Joe Biden l’a porté [le prix des dommages associés à une tonne de CO2] à 51 $ en 2021 et en 2022, un prix de 185 $/tonne a été recommandé par ses administrateurs environnementaux. Des scientifiques plus rigoureux qui ont intégré des boucles de rétroaction et un faible potentiel d’adaptation ont augmenté le « coût social du carbone » à 3 000 $/tonne. En Europe, la principale technique de tarification du carbone était basée sur le système d’échange de quotas d’émission, qui a été détraqué en 2022 en raison de l’invasion russe de l’Ukraine, zigzaguant entre 70 et 100 dollars la tonne, et malheureusement le mécanisme européen d’ajustement des frontières carbone (CBAM en anglais) le prix sera lié à ce programme. La taxe carbone la plus élevée en 2022 était de 130 $/tonne nécessaire pour couvrir la taxe carbone suédoise. […]

L’imposition de sanctions climatiques viendra principalement des États-Unis, de l’Europe et du Royaume-Uni, responsables de l’achat d’environ la moitié des exportations sud-africaines. L’UE sera la première, avec son CBAM lancé en octobre 2023, même si les pénalités réelles de prix ne seront imposées qu’en 2026. […] L’Afrique du Sud et d’autres économies exportatrices avec des parts très élevées de CO2 incorporées dans leurs produits — soit directement, soit via l’énergie et les transports sales — devraient être incitées à passer plus rapidement aux sources renouvelables. L’un des moyens consiste à augmenter les tarifs de l’UE imposés sur les exportations sud-africaines vers l’Europe, et au cours des années 2020 également vers d’autres économies occidentales qui adopteront le CBAM. […]

Les nerfs étaient si tendus en novembre 2022 que le groupe Brésil-Afrique du Sud-Inde-Chine a émis une critique sévère de CBAM : « Des mesures unilatérales et des pratiques discriminatoires, telles que des taxes carbone aux frontières, qui pourraient entraîner une distorsion du marché et aggraver le déficit de confiance entre les Parties, doit être évitée. » […]
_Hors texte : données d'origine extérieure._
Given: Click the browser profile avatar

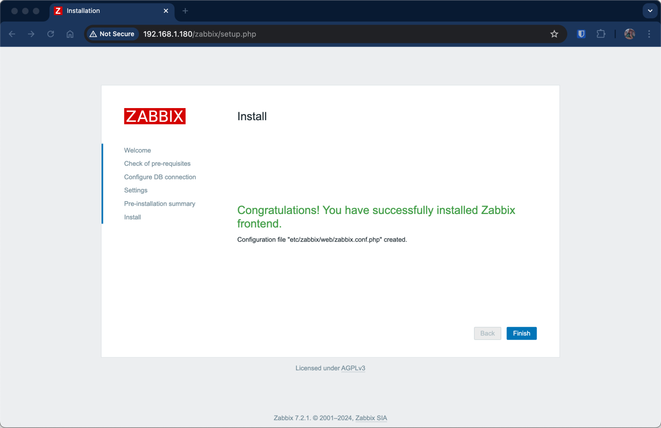Looking at the screenshot, I should (629, 34).
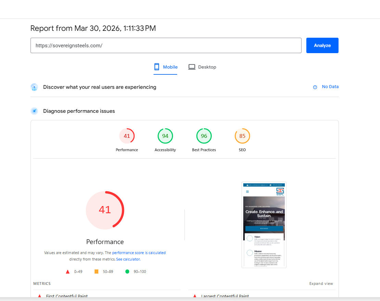The width and height of the screenshot is (380, 301).
Task: Click the desktop monitor icon
Action: click(192, 67)
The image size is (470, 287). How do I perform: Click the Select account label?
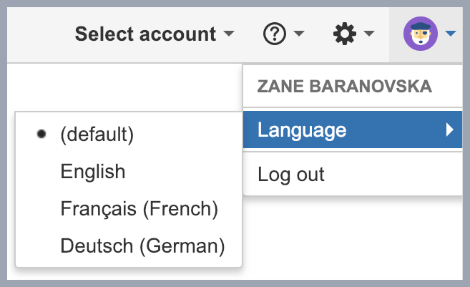click(x=145, y=34)
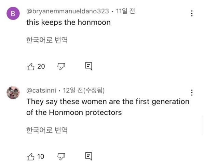205x165 pixels.
Task: Select the like count 20
Action: pyautogui.click(x=41, y=66)
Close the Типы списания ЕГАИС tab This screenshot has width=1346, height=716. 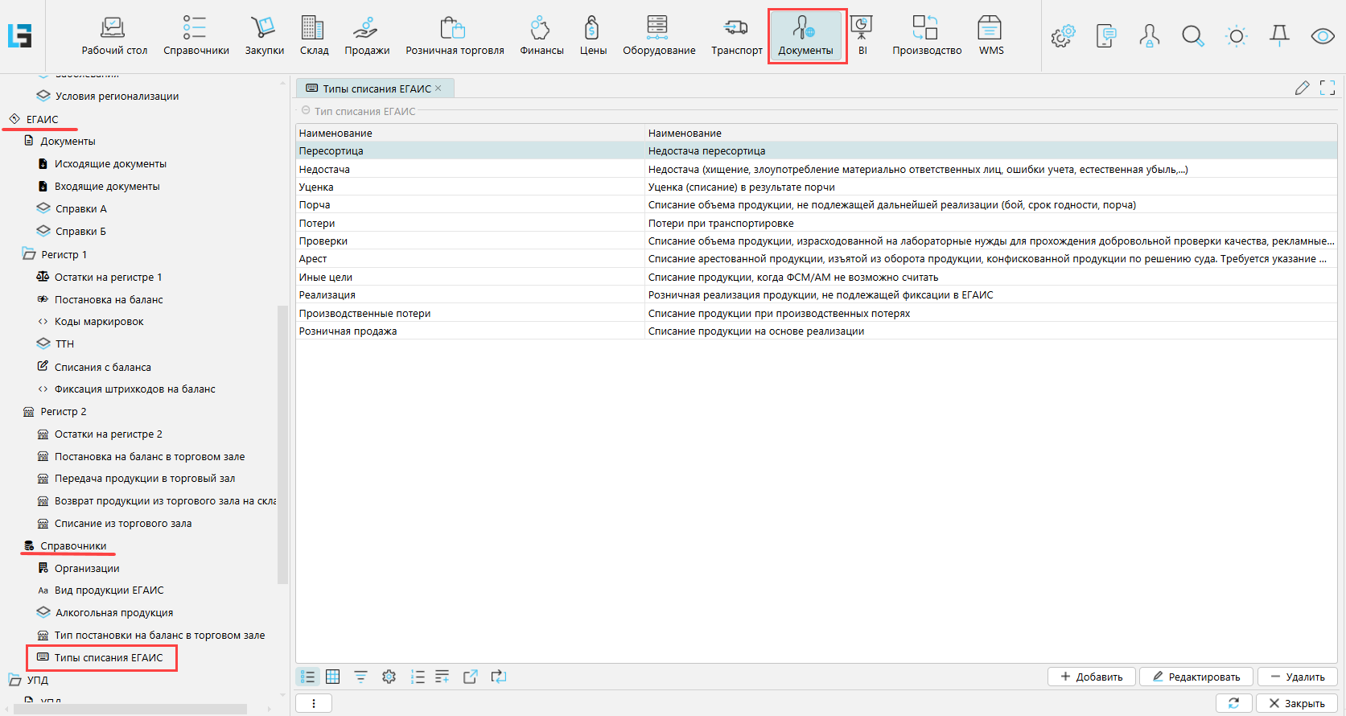pos(438,88)
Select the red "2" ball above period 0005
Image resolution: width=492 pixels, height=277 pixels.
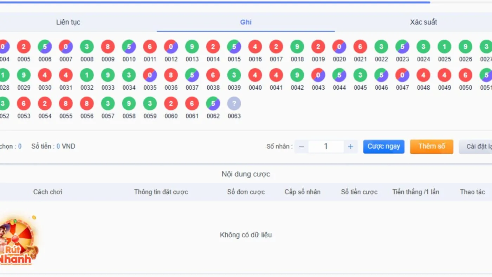pos(24,46)
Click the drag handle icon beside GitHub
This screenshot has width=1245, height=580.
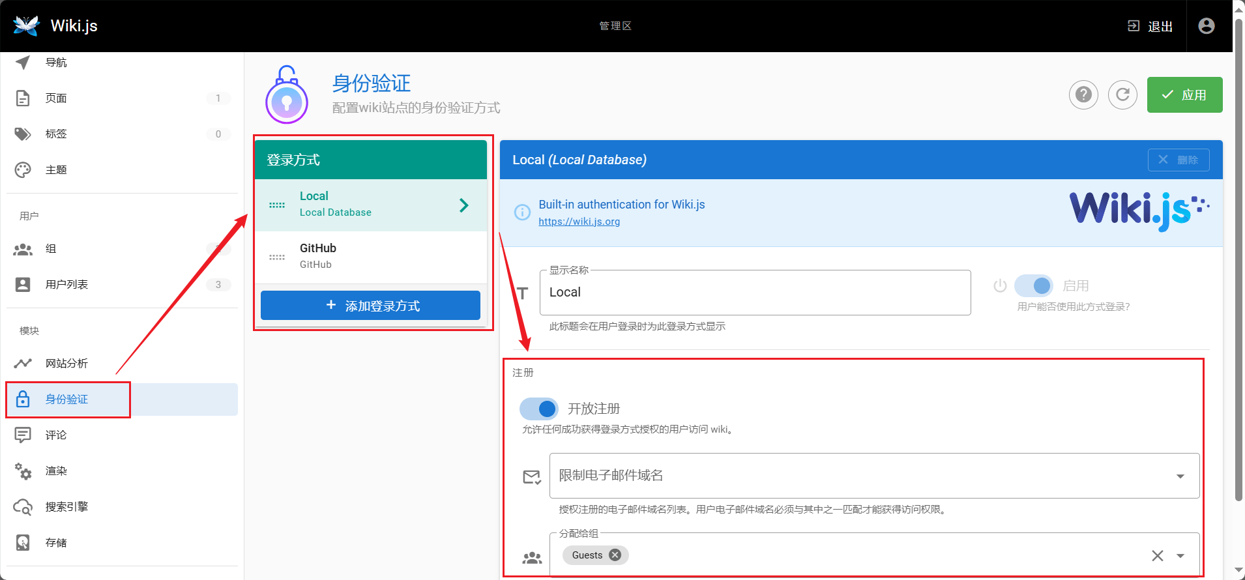click(x=277, y=257)

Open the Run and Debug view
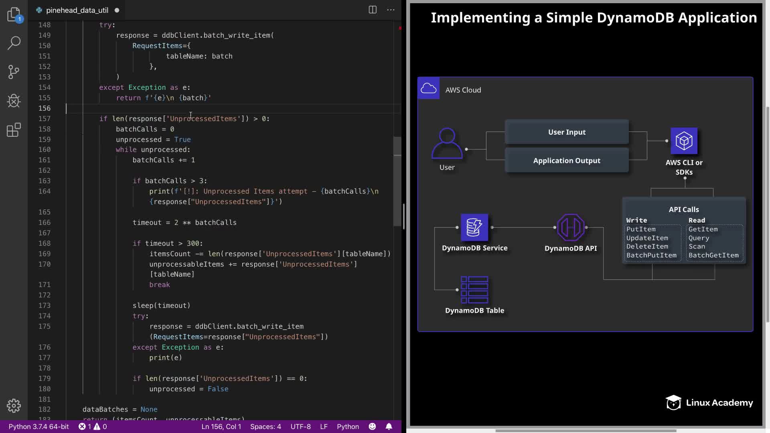pos(14,101)

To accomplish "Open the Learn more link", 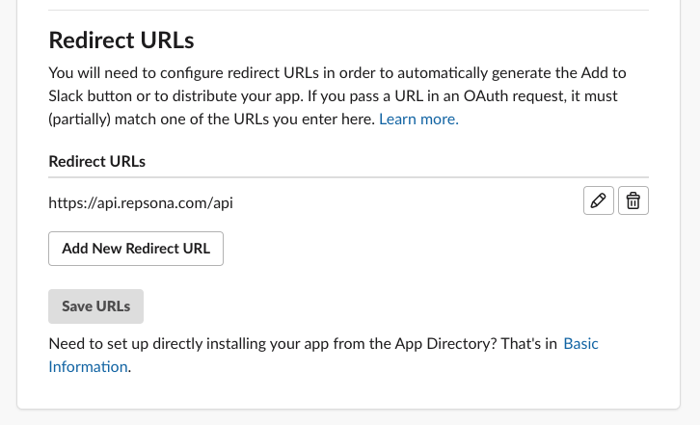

Compte tenu de cette crainte, les sanctions punitives de la CBAM seront utiles aux défenseurs de la justice environnementale, mais seulement si elles sont défendues avec intégrité, en particulier lorsqu’il s’agit d’indemniser les travailleurs et les communautés qui subissent des souffrances économiques involontaires en raison de l’incapacité des entreprises à se décarboner. Au lieu de cela, ce qui semblait plus probable en mars 2023 était une « forteresse Europe » anti-solidariste et protectionniste empêchant les importations en provenance d’Afrique du Sud sans compensation correspondante. […]
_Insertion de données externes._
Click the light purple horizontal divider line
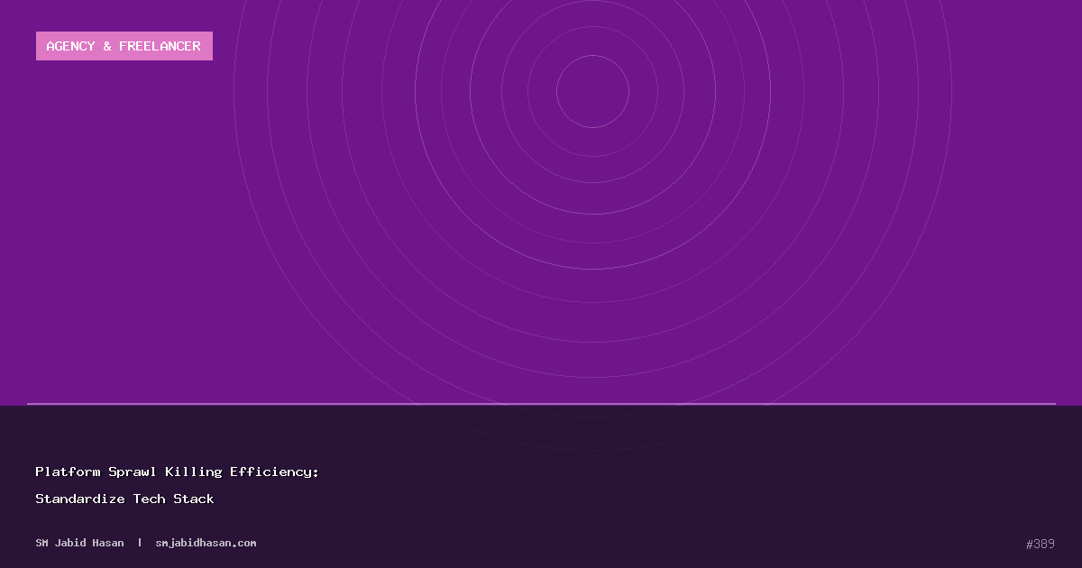 tap(541, 404)
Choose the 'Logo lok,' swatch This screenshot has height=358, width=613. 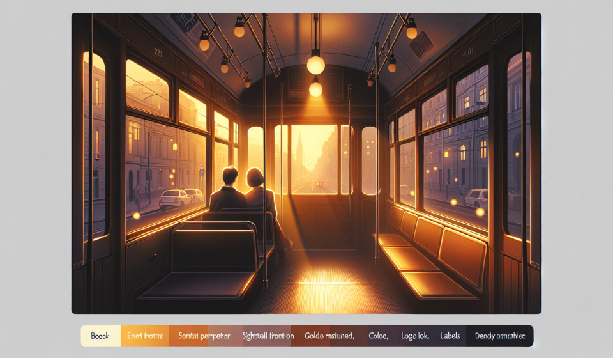coord(415,336)
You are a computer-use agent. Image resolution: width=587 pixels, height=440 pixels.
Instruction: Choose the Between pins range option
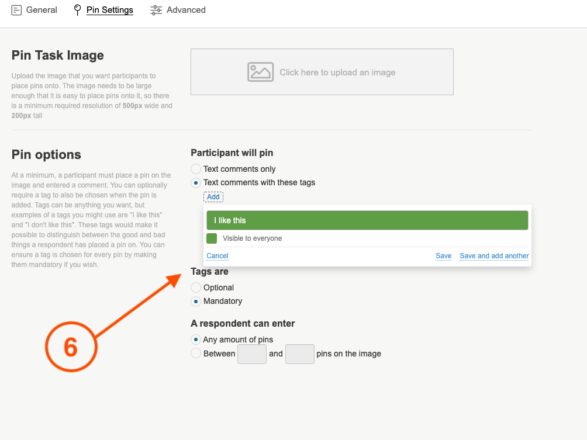[196, 353]
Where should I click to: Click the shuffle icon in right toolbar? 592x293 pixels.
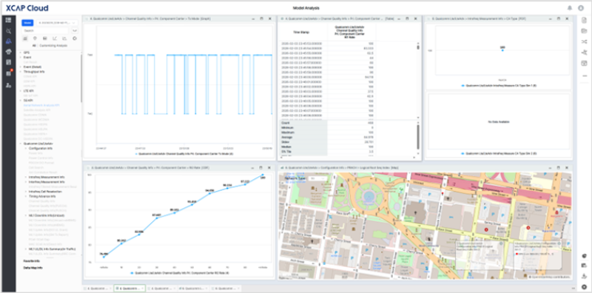[x=584, y=41]
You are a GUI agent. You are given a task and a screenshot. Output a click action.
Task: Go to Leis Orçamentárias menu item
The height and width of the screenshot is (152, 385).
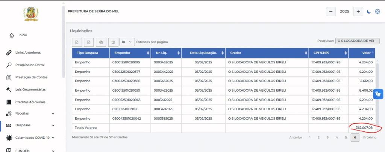30,89
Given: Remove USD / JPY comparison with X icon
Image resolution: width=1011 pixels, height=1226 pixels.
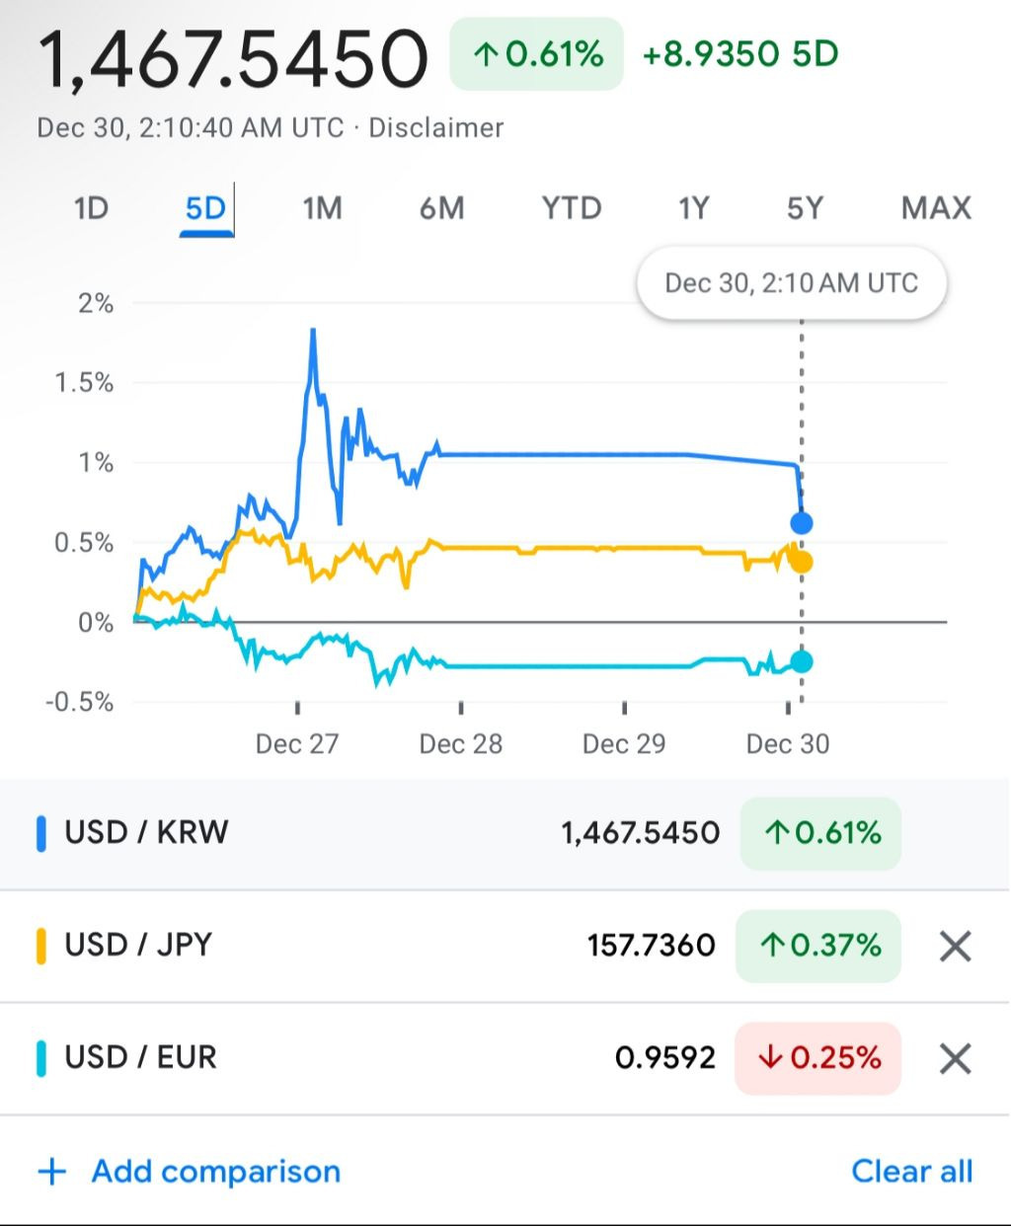Looking at the screenshot, I should [955, 946].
Mais ce bâton particulier de la finance climatique est cassé, car la CBAM avec intégrité nécessite au moins trois réformes. Premièrement, la politique climatique récente de l’UE la plus absurde a été la décision de juillet 2022 d’étiqueter le gaz méthane et le nucléaire comme "verts" dans la "taxonomie" de l’énergie de l’UE. […] Deuxièmement, une autre réforme porte sur la fixation du prix du carbone CBAM. Malheureusement, le niveau des pénalités à l’importation sera, à partir de 2026, lié au système européen d’échange de quotas d’émission (ETS), qui a subi une volatilité exceptionnelle des prix depuis 2005. [...] Il faut une autre manière de fixer le prix du carbone, qui est plus proche du véritable coût social du carbone. […] Troisièmement, pour contrer les accusations d’"impérialisme !", l’Europe devrait verser un acompte sur sa vaste dette climatique en renvoyant les revenus de la CBAM aux travailleurs et aux communautés touchés dont les exportations sont taxées — dans certains cas jusqu’à la fermeture de leurs entreprises. […]

…une politique de campagne pour mettre en évidence la dette climatique — y compris une compensation pour laisser les combustibles fossiles sous terre - aidera les peuples africains dans leurs batailles avec les dirigeants nationaux (comme Ramaphosa) et les sociétés transnationales pétrolières, gazières et charbonnières. [...] Répudier la dette odieuse d’Eskom réduirait considérablement la pression de remboursement sur la dette du service public et permettrait un processus de réinvestissement à part entière. […]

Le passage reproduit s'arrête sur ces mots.